The French Connection (1971) & French Connection II (1975)



          Cop movies were never the same after The French Connection, a scalding thriller about a New York detective obsessively tracking a Gallic drug smuggler. Once audiences watched morally challenged policeman Jimmy “Popeye” Doyle (Gene Hackman) dress like a Salvation Army Santa Claus to snare a hoodlum, rattle suspects with twisted psychological tricks, and recklessly instigate the most frightening car chase 1971 audiences had ever seen, any subsequent policier with less verve seemed old-fashioned by comparison.
          Based on a bestselling nonfiction book by Robin Moore and directed with docudrama realism by William Friedkin, the movie meticulously tracks how Doyle and his partner, Buddy Russo (Roy Scheider), latch onto a small-time hood, Sal Boca (Tony Lo Bianco), who unwittingly leads the cops to enigmatic European crook Alain Charnier (Fernando Rey). Among many other things, the film is a respectful but unflinching homage to dogged police work, because surveiling Sol way past the point when superiors see the value in doing so unlocks clues leading to a much more significant target. Ernest Tidyman’s muscular script juxtaposes vivid character-development scenes with explosive sequences of police action, creating just the right ambiguous context for signature moments including the harrowing vignette of Doyle shooting an escaping felon in the back. Throughout, the storyline uses Doyle as a means of exploring of whether Machiavellian law enforcement degrades or protects society.
          Yet beyond its probing questions about right and wrong, The French Connection is breathlessly exciting, particularly during that infamous car chase, which has Doyle pursuing an elevated train carrying a suspect; Doyle’s near-misses with pedestrians are so terrifying that they reinforce the movie’s theme of a cop who’s arguably as dangerous as any crook. Lo Bianco, Rey, and Scheider provide sterling support, with Scheider demonstrating the streetwise suaveness that made him a leading man a few years later. As for Hackman, he’s on fire, alternately ferocious, funny, perverse, and wild, turning scenes like the “pick your toes in Poughkeepsie” interrogation into unforgettable moments. His performance is a master class in channeling the unique energy of the male animal into an expression of complicated sociopolitical concepts. Friedkin, Hackman, and Tidyman all won Oscars for their work, and they each spent much of their subsequent careers trying to recapture the bristling intensity of this film.
          For instance, Hackman continued charting Doyle dark odyssey in French Connection II, for which hard-hitting journeyman John Frankenheimer replaced brash provocateur Friedkin.
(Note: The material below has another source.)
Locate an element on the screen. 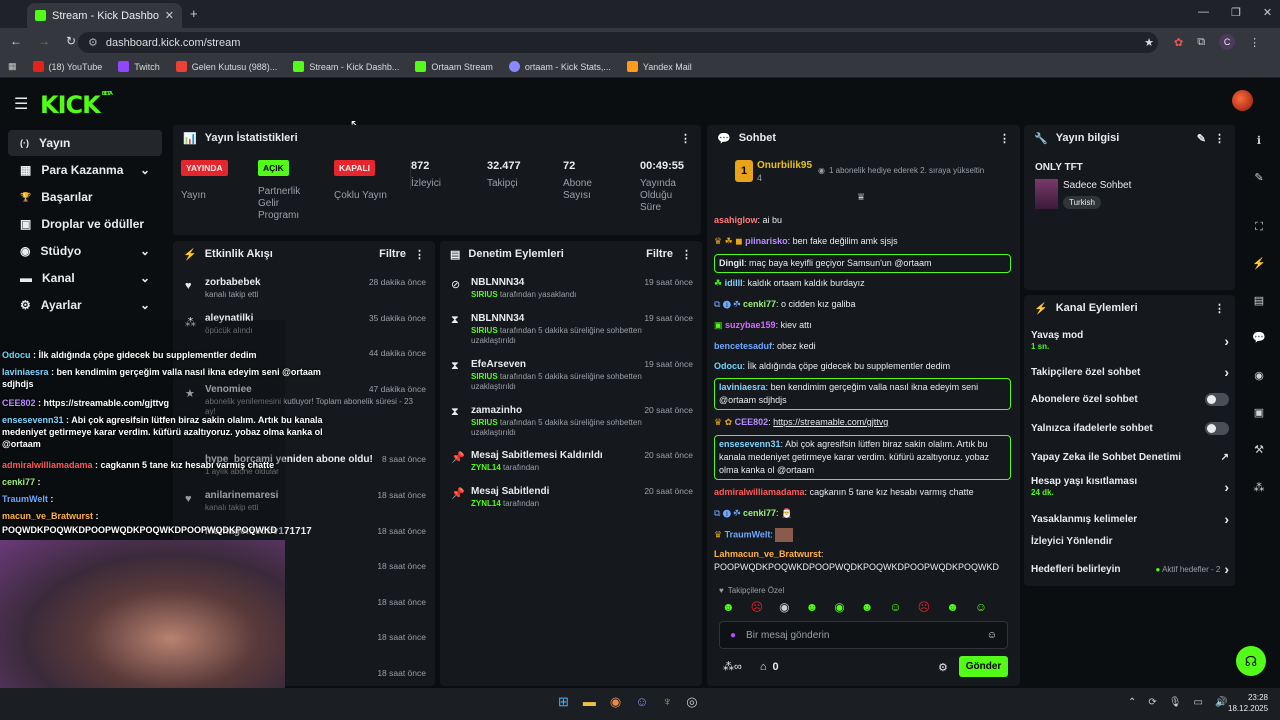 Image resolution: width=1280 pixels, height=720 pixels. bookmark: Ortaam Stream is located at coordinates (454, 66).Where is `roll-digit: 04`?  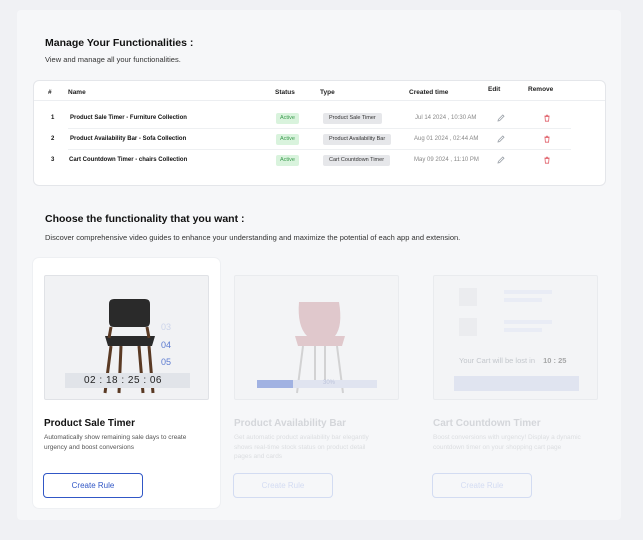 roll-digit: 04 is located at coordinates (166, 345).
A respectable thriller in its own right, French Connection II sends Doyle to Marseilles, where he tries to capture the evasive Charnier on the Frenchman’s home turf. In the sequel’s brilliant contrivance, Doyle gets abducted and by Charneri’s thugs, who force heroin into the cop’s system until he becomes a desperate junkie. This eventually leads to an extraordinary sequence of Doyle going through violent DT’s. Another strong moment is the grim finale, which pays off the French Connection journey on an appropriate note of moral ambiguity.
          Overall, however, the storyline of French Connection II isn’t nearly as focused or potent as that of its predecessor. The rivalry between Doyle and his Gallic counterpart (Bernard Fresson) plays well without lodging too firmly in the viewer’s imagination, and too many scenes feature Doyle killing time. As wonderful as it is to luxuriate in character development, leisurely pacing does not an exciting crime thriller make. That said, Frankenheimer plays rough whenever the action starts, and Hackman’s portrayal of Doyle is just as powerful the second time around. So while French Connection II ultimately feels unnecessary, it’s sufficiently well-crafted that both of these movies deserve spaces on the top shelf of ’70s crime cinema. FYI, the real-life cops who inspired The French Connection also inspired two other thrillers, both released in 1973: Badge 373 and The Seven-Ups.